### What you should do
Rewrite the stretch of records from the line containing "Image resolution: width=415" through the line containing "Action: click(x=352, y=83)", changing "USD" to "EUR" and keeping everything else the same. Leave the pictures out.

** Begin Exercise material **

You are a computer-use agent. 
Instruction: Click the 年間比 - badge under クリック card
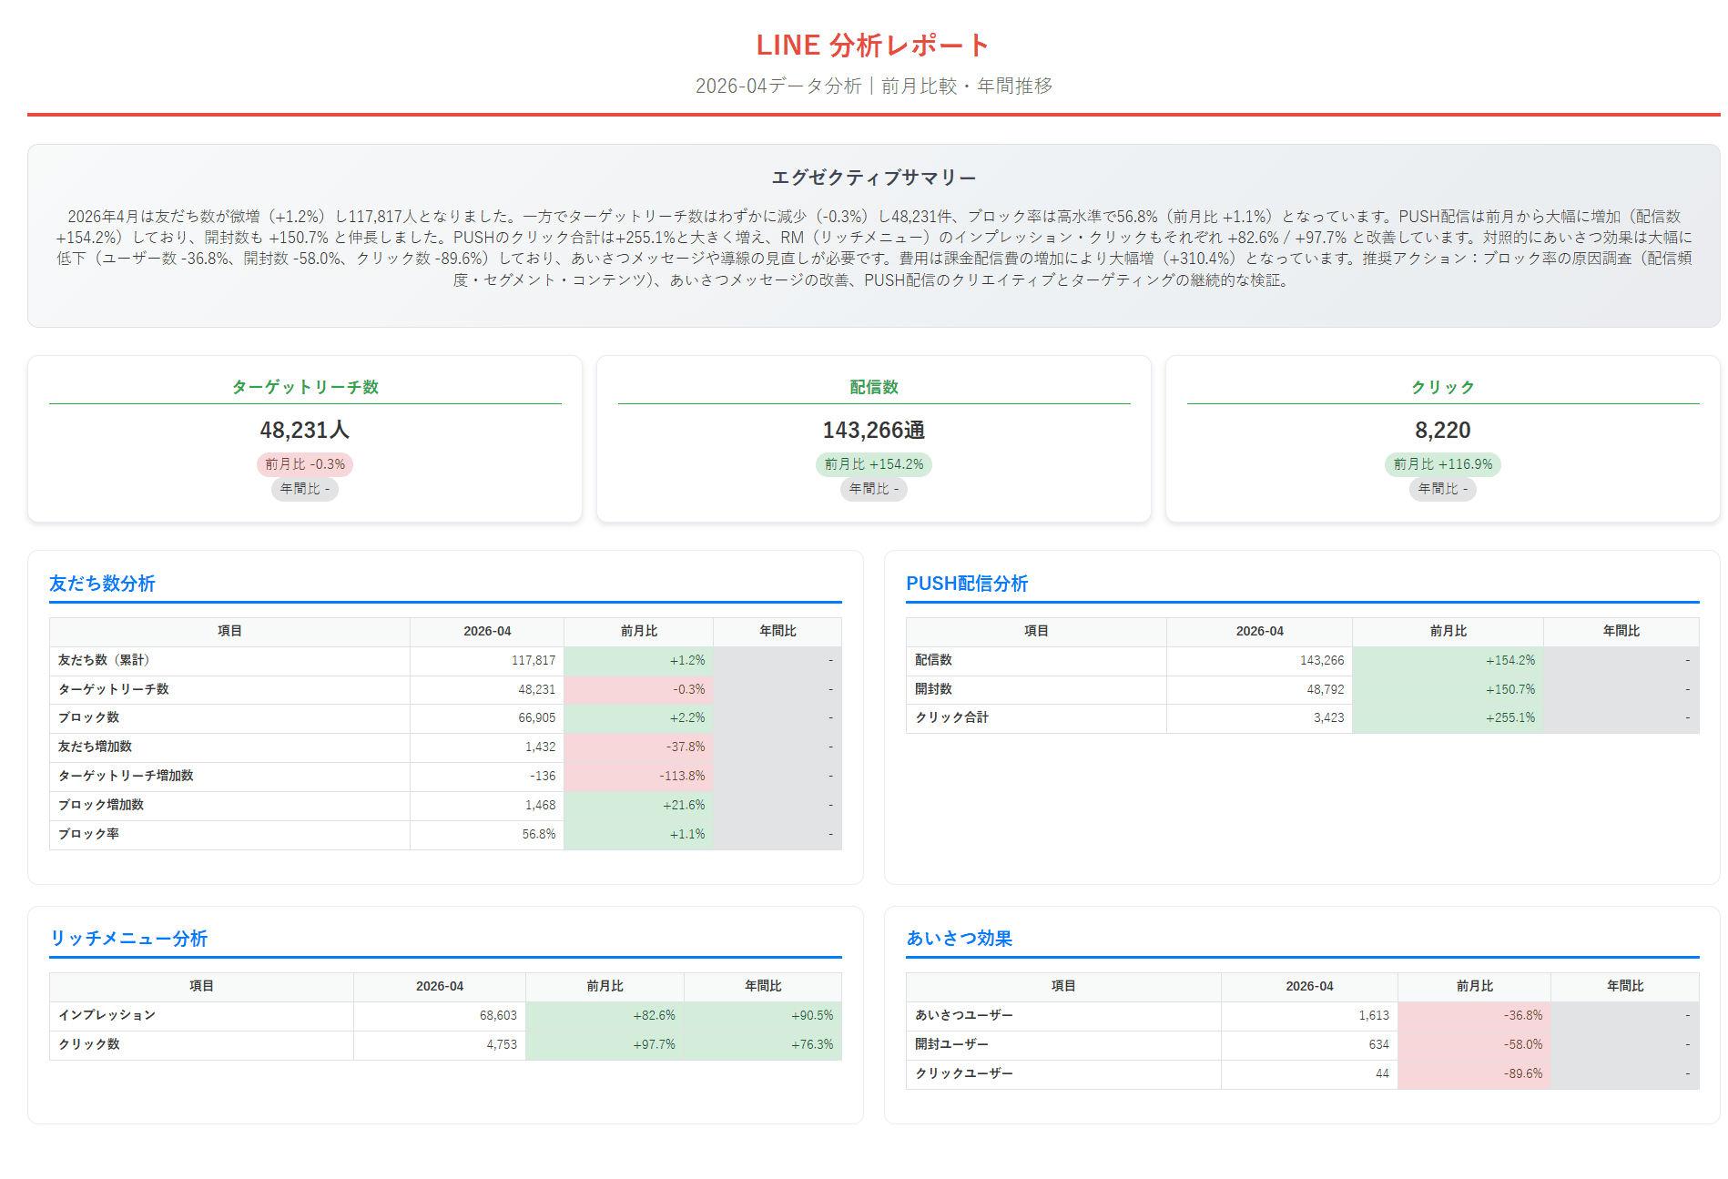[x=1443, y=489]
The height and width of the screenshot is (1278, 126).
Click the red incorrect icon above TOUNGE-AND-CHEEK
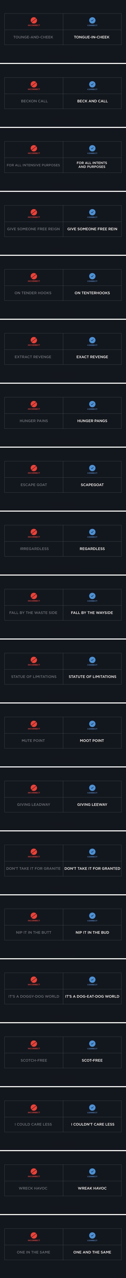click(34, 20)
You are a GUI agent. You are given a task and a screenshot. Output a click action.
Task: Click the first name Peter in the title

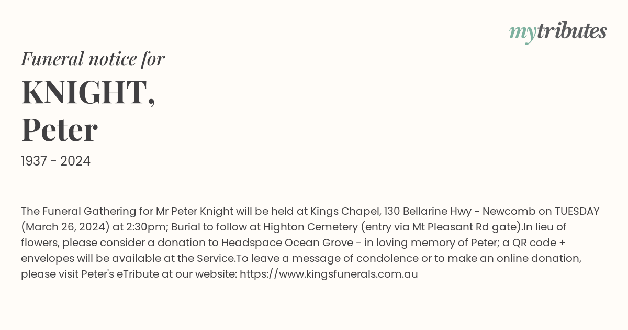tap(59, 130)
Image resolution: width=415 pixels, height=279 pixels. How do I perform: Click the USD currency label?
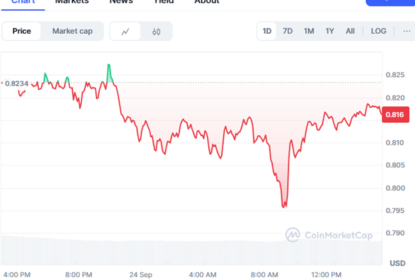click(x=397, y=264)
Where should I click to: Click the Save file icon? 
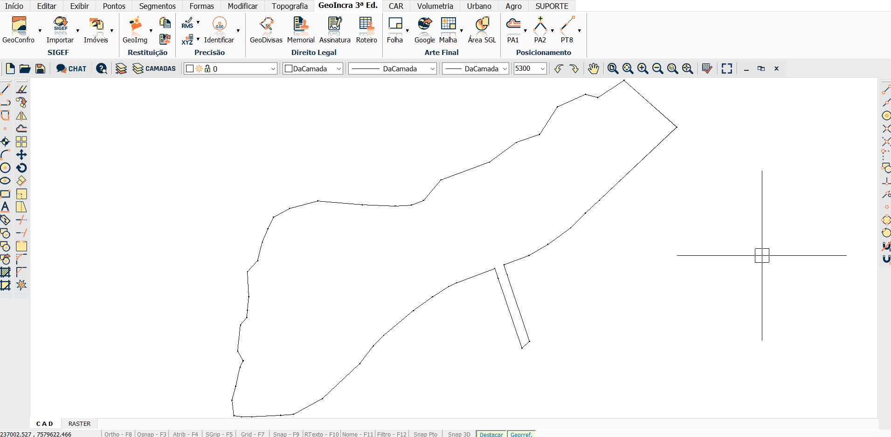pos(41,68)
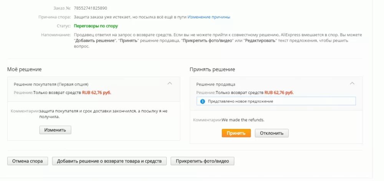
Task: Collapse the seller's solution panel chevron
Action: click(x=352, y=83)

** End Exercise material **
** Begin Exercise material **

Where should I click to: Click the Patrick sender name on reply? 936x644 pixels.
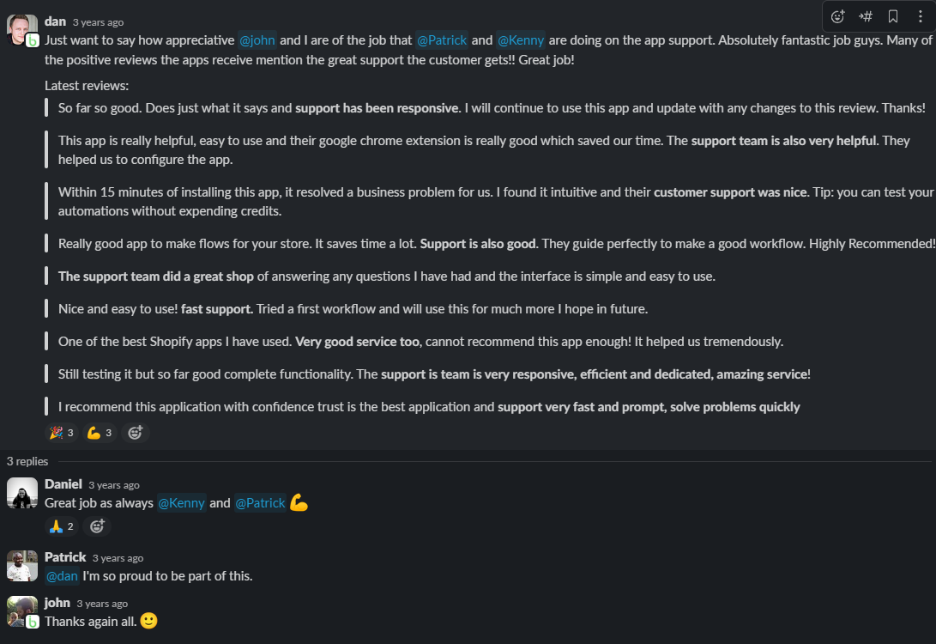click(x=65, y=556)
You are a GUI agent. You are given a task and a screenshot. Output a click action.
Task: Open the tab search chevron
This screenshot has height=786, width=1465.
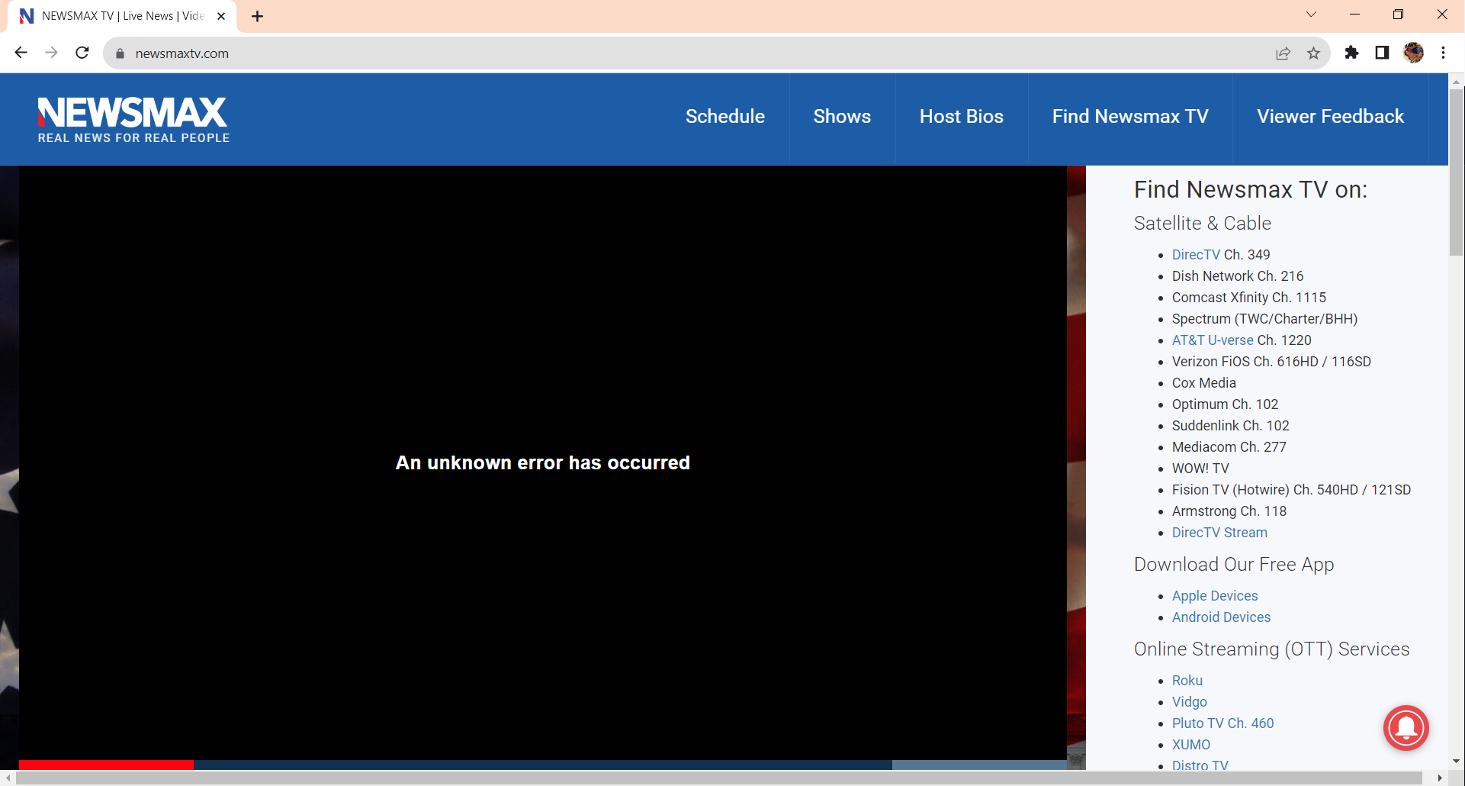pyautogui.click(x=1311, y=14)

** End Exercise material **

### Solved problem
Image resolution: width=415 pixels, height=279 pixels. How do I perform: Click the EUR currency label?
click(x=397, y=264)
Where should I click to: Click the Save file icon? 
pos(41,68)
Task: Collapse the seller's solution panel chevron
Action: click(x=352, y=83)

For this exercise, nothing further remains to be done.